Die Bilanz des ersten touristischen Wochenendes in Grado: Die Cafés und Restaurants waren gut gefüllt, das Wetter hielt, alle waren erkennbar froh, endlich was zu tun zu haben.

Klar, dass gut gefüllt in diesen Zeiten nicht so furchtbar viel bedeutet, weil ja mindestens jeder zweite Tisch eliminiert werden musste. Dennoch: Ein bisschen Aufbruchstimmung war zu spüren.

Dienstag, 26. Mai

Luca Zaia, der Regierungschef Venetiens, hat klar gestellt, dass das Filmfestival in Venedig im September auf jeden Fall stattfinden wird. Auch wenn wegen der üblichen Abstandsregeln ein Selfie mit George Clooney schwierig wird.

Mittwoch, 27. Mai

Nicht nur, dass ich wieder angefangen habe, auf den Golfplatz zu gehen (hier steht die ganze Story) – nein, auch meine Töchter, sonst Volleyballerinnen, haben plötzlich Lust bekommen, wieder zu spielen. Das liegt daran, dass ihre Idole Niall Horan und Tom Holland ebenfalls begeisterte Golfer sind und auf Instagram immer wieder ihre Schwünge posten.

Ich wette, ihr habt keine Ahnung, wer die beiden sind?

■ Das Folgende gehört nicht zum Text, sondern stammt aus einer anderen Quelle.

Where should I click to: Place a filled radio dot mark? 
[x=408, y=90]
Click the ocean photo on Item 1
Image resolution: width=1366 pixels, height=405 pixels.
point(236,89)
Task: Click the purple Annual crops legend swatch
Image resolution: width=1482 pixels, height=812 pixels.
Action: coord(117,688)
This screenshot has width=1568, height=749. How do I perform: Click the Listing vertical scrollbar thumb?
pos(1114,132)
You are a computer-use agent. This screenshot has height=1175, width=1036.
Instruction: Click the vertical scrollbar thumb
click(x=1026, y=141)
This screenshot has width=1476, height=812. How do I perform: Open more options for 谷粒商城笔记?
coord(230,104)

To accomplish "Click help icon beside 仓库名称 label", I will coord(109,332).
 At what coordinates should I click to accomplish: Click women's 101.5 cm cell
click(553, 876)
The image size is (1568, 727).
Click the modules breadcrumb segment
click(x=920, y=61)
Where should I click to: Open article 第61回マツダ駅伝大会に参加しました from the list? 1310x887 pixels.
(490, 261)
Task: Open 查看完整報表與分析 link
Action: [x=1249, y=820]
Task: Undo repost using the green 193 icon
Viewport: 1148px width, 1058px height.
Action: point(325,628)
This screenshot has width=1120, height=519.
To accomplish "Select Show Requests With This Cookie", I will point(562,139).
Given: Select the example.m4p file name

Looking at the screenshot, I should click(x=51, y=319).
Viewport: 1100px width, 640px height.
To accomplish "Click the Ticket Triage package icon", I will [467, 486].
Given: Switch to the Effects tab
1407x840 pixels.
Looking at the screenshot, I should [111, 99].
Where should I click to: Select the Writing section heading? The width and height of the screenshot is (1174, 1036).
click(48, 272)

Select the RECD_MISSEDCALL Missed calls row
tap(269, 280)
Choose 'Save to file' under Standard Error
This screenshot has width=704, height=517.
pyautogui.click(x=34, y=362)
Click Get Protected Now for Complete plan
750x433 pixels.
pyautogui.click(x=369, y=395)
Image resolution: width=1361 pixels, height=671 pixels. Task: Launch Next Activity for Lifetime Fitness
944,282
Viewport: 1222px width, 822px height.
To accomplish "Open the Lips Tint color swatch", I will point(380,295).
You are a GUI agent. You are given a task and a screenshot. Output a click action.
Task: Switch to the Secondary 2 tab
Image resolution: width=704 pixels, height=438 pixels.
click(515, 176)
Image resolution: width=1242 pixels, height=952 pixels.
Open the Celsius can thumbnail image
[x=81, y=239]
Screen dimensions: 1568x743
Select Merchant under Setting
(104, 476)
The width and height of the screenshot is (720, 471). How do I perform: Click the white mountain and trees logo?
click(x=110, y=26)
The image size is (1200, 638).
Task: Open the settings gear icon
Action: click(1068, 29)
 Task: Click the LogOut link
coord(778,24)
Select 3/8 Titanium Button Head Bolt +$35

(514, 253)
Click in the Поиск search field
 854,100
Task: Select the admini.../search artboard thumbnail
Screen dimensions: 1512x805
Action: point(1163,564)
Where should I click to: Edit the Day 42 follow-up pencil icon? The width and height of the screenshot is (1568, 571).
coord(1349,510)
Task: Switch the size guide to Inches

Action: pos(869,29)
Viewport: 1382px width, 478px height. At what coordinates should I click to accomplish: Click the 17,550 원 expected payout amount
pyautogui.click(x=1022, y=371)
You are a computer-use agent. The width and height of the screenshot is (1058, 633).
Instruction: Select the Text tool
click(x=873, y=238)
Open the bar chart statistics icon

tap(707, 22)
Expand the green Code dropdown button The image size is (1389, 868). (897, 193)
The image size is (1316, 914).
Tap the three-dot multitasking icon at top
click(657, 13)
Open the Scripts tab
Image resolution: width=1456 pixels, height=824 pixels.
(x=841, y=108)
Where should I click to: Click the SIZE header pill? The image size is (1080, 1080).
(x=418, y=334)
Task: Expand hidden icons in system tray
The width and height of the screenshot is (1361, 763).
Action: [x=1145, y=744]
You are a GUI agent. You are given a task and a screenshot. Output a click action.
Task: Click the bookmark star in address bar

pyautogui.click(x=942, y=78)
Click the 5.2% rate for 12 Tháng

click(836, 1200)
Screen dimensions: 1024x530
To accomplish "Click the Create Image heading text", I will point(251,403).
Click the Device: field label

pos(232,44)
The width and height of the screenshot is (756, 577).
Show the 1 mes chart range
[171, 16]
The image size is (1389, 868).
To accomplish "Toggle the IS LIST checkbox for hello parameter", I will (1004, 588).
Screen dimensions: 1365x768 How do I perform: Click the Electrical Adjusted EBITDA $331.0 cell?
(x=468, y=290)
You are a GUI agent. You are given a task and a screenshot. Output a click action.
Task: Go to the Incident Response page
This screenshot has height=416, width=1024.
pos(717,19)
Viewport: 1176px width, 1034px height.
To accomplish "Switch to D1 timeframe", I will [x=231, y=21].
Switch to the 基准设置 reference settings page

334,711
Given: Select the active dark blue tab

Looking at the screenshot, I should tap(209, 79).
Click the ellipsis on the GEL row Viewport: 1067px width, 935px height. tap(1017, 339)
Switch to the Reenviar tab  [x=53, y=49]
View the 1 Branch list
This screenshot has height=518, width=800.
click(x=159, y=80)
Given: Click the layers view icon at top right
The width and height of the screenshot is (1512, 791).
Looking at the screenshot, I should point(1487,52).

Dann geht es euch so wie mir, wenn ich keine Töchter hätte. Niall gehörte zur Boyband One Direction und versucht nun eine Solokarriere, und Tom ist der neue Spiderman. (Lieber Niall, lieber Tom, entschuldigt das Geduze, aber ihr seid bei uns im Haus so gegenwärtig – Poster, Musik, Clips, Aufkleber –, dass ihr für mich praktisch zur Familie gehört.)

Aber viel wichtiger: Ich war im Wasser! Ja, die Strände sind geöffnet, und am Samstag öffnen auch die Beachclubs. Nein, keine Sorge, es gibt keine Plexiglasabtrennungen. Die einzige »Unannehmlichkeit«: Es wird in diesem Sommer eine Schirmbedienung geben, um Gedränge an der Theke zu vermeiden. Wenn ihr mich fragt: So ist es doch auch viel bequemer!

Inzwischen sind alle Bars und Restaurants wieder geöffnet, wenn auch teilweise noch mit Ruhetagen am Dienstag oder Mittwoch.

Und seit heute ist Grado offiziell virenfrei. Die wenigen Personen, die in Grado infiziert waren (die meisten davon haben sich beim Winterjob in einem österreichischen Skigebiet angesteckt), sind alle gesund und negativ. Und ich wiederhole es gern noch einmal: Grado mitsamt der Provinz Gorizia ist eines der am wenigsten betroffenen Gebiete Europas. Wir haben wahrscheinlich einfach Glück gehabt, aber so ist es nun mal. Und angesichts der vielen Handdesinfektionsmittel, die in jeder Bar und in jedem Restaurant stehen, glaube ich nicht, dass sich der kleine Erreger einen feisten Sommer bei uns machen kann.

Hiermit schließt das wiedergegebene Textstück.